Foi desta forma que a família de Bill Paxton - a mulher Louise Newbury e os dois filhos - expressou o seu pesar na sequência da morte do ator de 61 anos, este sábado, decorrente de complicações de uma cirurgia cardíaca à qual tinha sido submetido recentemente. A notícia está a ser avançada pela TMZ.

Nascido no Texas em 1955, William Paxton (conhecido como Bill Paxton) foi viver para Los Angeles aos 18 anos, tendo-se estreado em 1975 com o filme “Crazy Mama”. Participaria em mais de 50 filmes, com destaque para as suas representações em “The Terminator” (1984), “Weird Science” (1985), “Aliens” (1986), “Near Dark” (1987), “Tombstone” (1993), “Apollo 13” (1995), “Twister” (1996) e “Titanic” (1997).

A sua estreia na realização teria lugar com o thriller “Frailty”, no qual entrava juntamente com Matthew McConaughey, e prosseguiria com o drama “The Greatest Game Ever Played”, co-realizado com Shia LaBeouf.

Destacar-se-ia ainda no pequeno ecrã, com a sua representação na série da HBO “Big Love”, pela qual seria nomeado para três Globos de Ouro, e em “Hatfields and McCoys”, pela qual recebeu um Emmy. Atualmente, integrava o elenco da série da CBS “Training Day”.

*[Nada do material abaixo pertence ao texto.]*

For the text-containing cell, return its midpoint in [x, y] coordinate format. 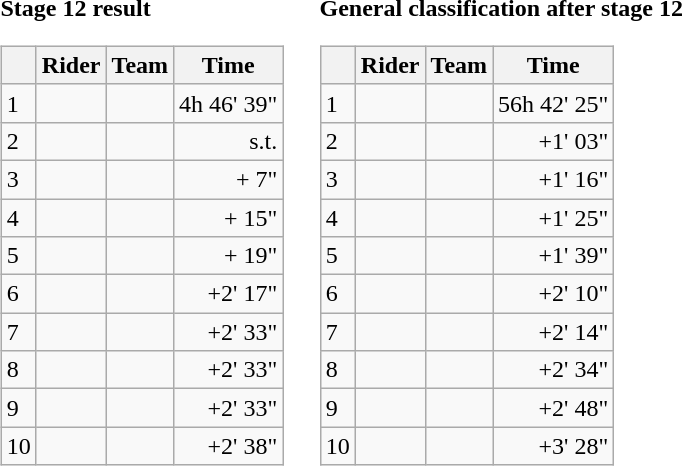
56h 42' 25" [554, 103]
+2' 48" [554, 408]
+2' 10" [554, 294]
+1' 16" [554, 179]
+3' 28" [554, 446]
+2' 38" [228, 446]
+ 7" [228, 179]
+ 15" [228, 217]
s.t. [228, 141]
4h 46' 39" [228, 103]
+ 19" [228, 256]
+2' 17" [228, 294]
+1' 25" [554, 217]
+2' 14" [554, 332]
+2' 34" [554, 370]
+1' 03" [554, 141]
+1' 39" [554, 256]
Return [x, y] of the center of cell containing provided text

A sua morte evoca recordações junto de familiares, amigos e colegas, que sublinham o seu “talento, entusiasmo e energia”, segundo afirmou o ator Cary Elwes, que contracenou com Paxton em “Twister”.

“Engraçado, talentoso e adorado” (nas palavras de Jamie Lee Curtis, que contracenou com ele em “True Lies”, 1994) e “um dos melhores atores neste ramo” (Rob Lowe, da série televisiva “West Wing”) são algumas das características recordadas por aqueles que acompanharam de perto a sua carreira.